US Joins Condemnation of Romanian Anti-Semitic Coin
The United States has joined the American Holocaust Museum and the Anti-Defamation League (ADL) in pleading with Romania to stop minting a coin depicting Patriarch Miron Cristea, who had decidedly anti-Semitic views. He was the prime minister of Romania in 1938-39.
As Hitler prepared to tighten his grip over Europe and begin the mass extermination of Jews, Cristea succeeded in bringing a change in the Romanian citizenship law that resulted in more than one-third of the country’s Jews being stripped of citizenship.

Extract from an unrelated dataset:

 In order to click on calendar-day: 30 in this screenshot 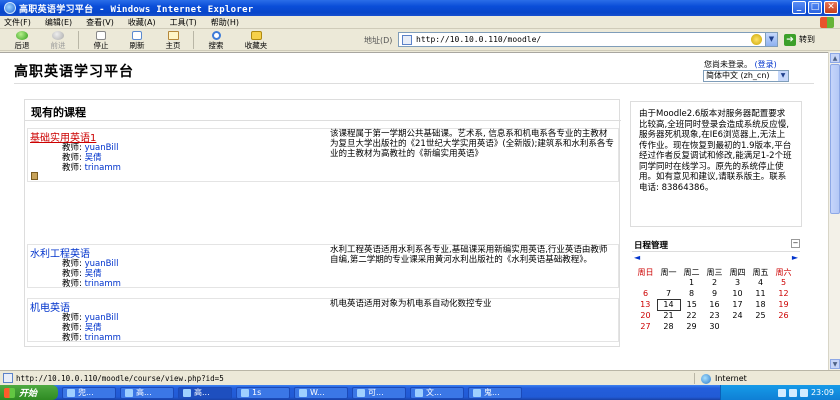, I will do `click(714, 326)`.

The Romanian central bank recently began minting silver coins bearing portraits of patriarchs, including Cristea, in commemoration of the 125th year of the establishment of the Romanian Orthodox Church, which Cristea led between 1925 and 1939.
The bank stated last week it will continue minting the coin after having studied and rejected protest letters from the Washington Holocaust Memorial Museum and the Elie Wiesel National Institute for the Study of Holocaust in Romania.
"I am very disappointed by the decision on the part of the National Bank of Romania to issue the coin commemorating Patriarch Miron Cristea,” said Mark Gitenstein, the U.S. Ambassador in Romania. “Cristea's actions as Prime Minister - specifically his role in the revocation of citizenship for over 225,000 Romanian Jews - cannot be ignored,"
ADL national director Abraham Foxman said he was “shocked and disappointed” at the bank’s decision to honor Cristea, and he asked Romanian President Trajan Basescu to include information about Cristea’s anti-Semitic policies.